Secangkir kopi dan teh yang ku pesan baru saja datang tepat
bersamaan dengan kedatangan pria bergitar yang kutunggu sejak sejam yang lalu. Bajunya
tampak kusut saat ia melepaskan jaket parasut yang ku belikan. Celana dasar
berwarna hitam yang ia kenakanpun terlihat tak lagi bernyawa tertimpa air
hujan. Tampilannya sangat berantakan berbeda dari biasanya.
Ia tersenyum memamerkan lesung pipi sambil menyapaku. Matanya
berbinar, terpancar jelas ada kebahagiaan di matanya. Ia bergegas menuju kearahku
yang saat ini duduk di pojok cafe, tempat kesukaan kami berdua. Tempat ini
tergolong kecil. Hanya ada beberapa meja yang di sediakan untuk 2 atau 3 orang.
“Teh manis, seperti biasa hahah..” ledeknya.
“Kopi manis juga seperti biasa tuan muda, hahah..” balasku.
Ia menyesap kopinya sambil menatapku genit. Entah mengapa,
kulakukan hal serupa pula, menyeruput teh manisku sambil menahan senyum. Dengan
usil salah satu pelayan berdeham lalu tertawa. Lantas saja membuat pipiku
menghangat. Pasti pipiku memerah. Tertawa
terbahak-bahaklah lelaki berkacamata di hadapanku ini membuatku semakin tersipu
olehnya.
Ia mencubit pipiku, mungkin gemas melihatku yang salah
tingkah. Matanya menyipit kala ia tersenyum. Mungkin seharusnya aku yang gemas
terhadapnya. Terhadap pipinya, perilaku bodohnya, dan mata kecilnya.
Sebuah lagu bertema Romance
terlantun di cafe kecil bernuansa klasik ini.

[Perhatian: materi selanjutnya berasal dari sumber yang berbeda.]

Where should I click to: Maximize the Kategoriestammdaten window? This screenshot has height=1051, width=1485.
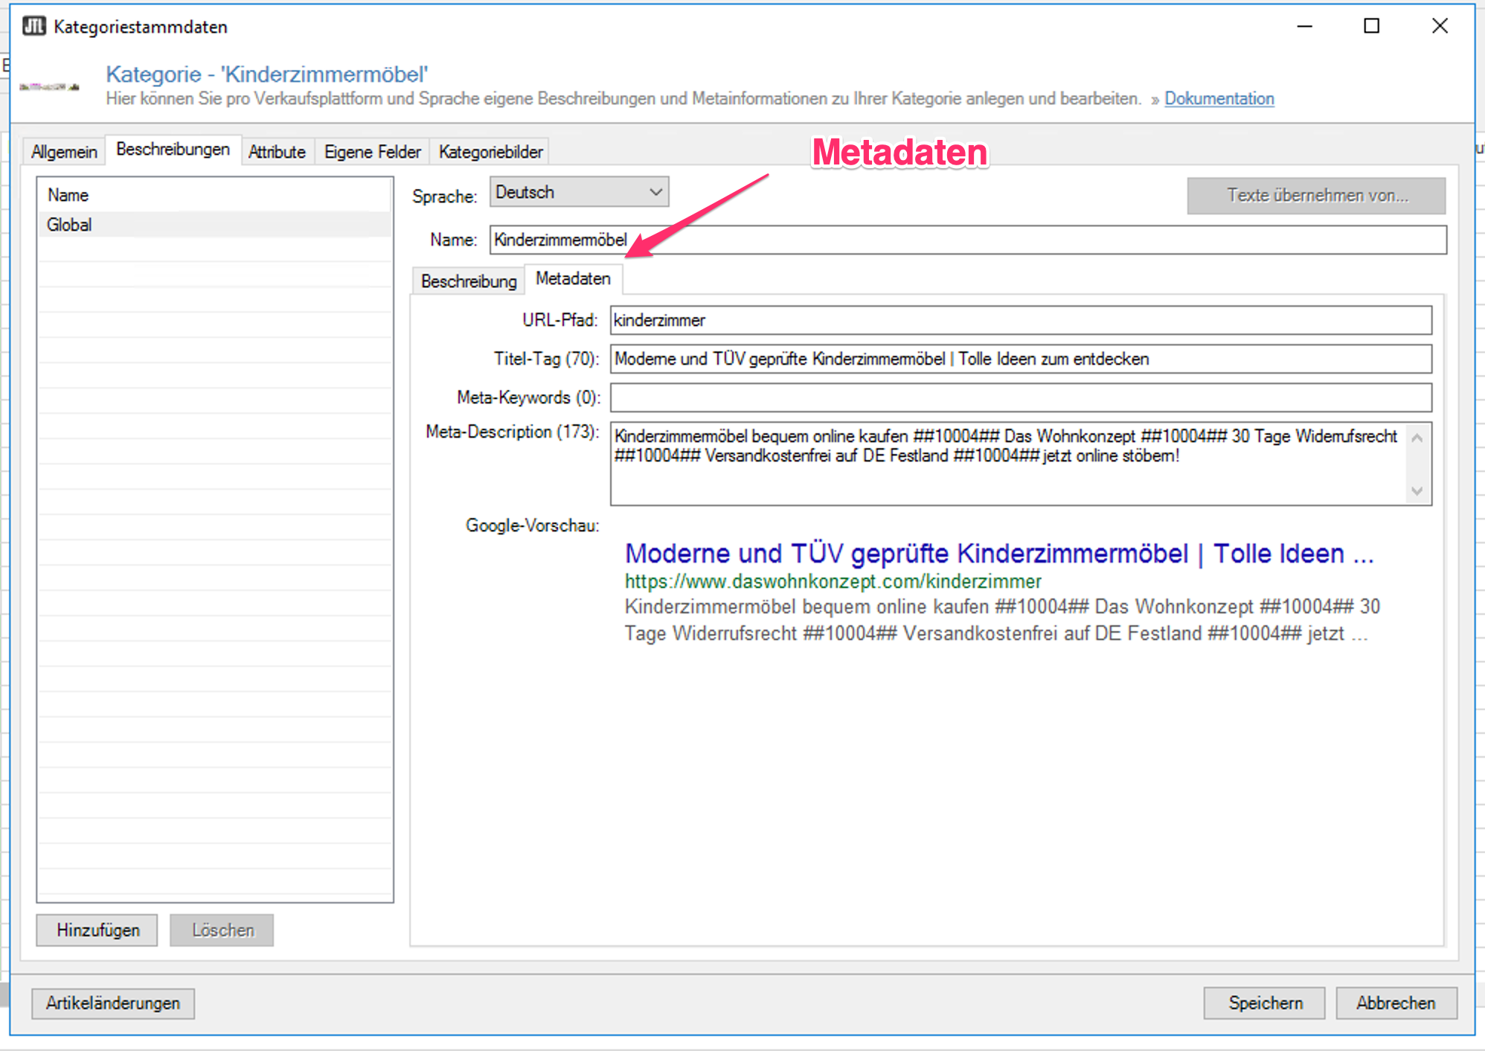[1371, 26]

Ia bernyanyi Lipsinc seolah-olah sedang berusaha merayuku menggunakan lagu.
Diambilnya roti gandum sebagai mic dan bunga yang ada di vas seakan-akan ia
sedang bermain film. Semakin gila aku dibuatnya.
Ia tak pernah kehabisan akal untuk menggodaku. Bahkan ia
selalu memiliki cerita menarik yang ia bagikan padaku. Berbagi apapun yang ia
punya denganku.
Tak terasa hari semakin malam. Ku seruput tehku sampai
habis. Ku lirik jam di tangan, Pukul
20.00 sudah saatnya pulang. Dengan malas aku merapihkan barang bawaanku dan
pamit pulang. Rayuan manjanya yang memintaku untuk tetap tinggal dan duduk
sebentar lagi tak mungkin bisa di tolak.
Ia bangun dari kursinya dan menarikku menuju parkiran. Aku
terdiam menatapnya heran karna terkejut dengan perilakunya. Ia memelukku
erat-erat, kubalas pula pelukkan itu. Tak perlu banyak kata untuk menjelaskan
apa-apa. Seolah-olah hati kami saling bicara tentang apa yang kami rasakan.
Ia mengecup keningku, ku tatap ia beberapa detik lalu
bergegas pergi. Aku berjalan
meninggalkannya yang masih berdiri di depan sedan tua kesayangannya. “Aku menyayangimu!” teriaknya. Membuat
langkahku terhenti dan menoleh. Aku juga
menyayangimu, bisikku dalam hati yang lalu berbalik badan dan menahan senyum.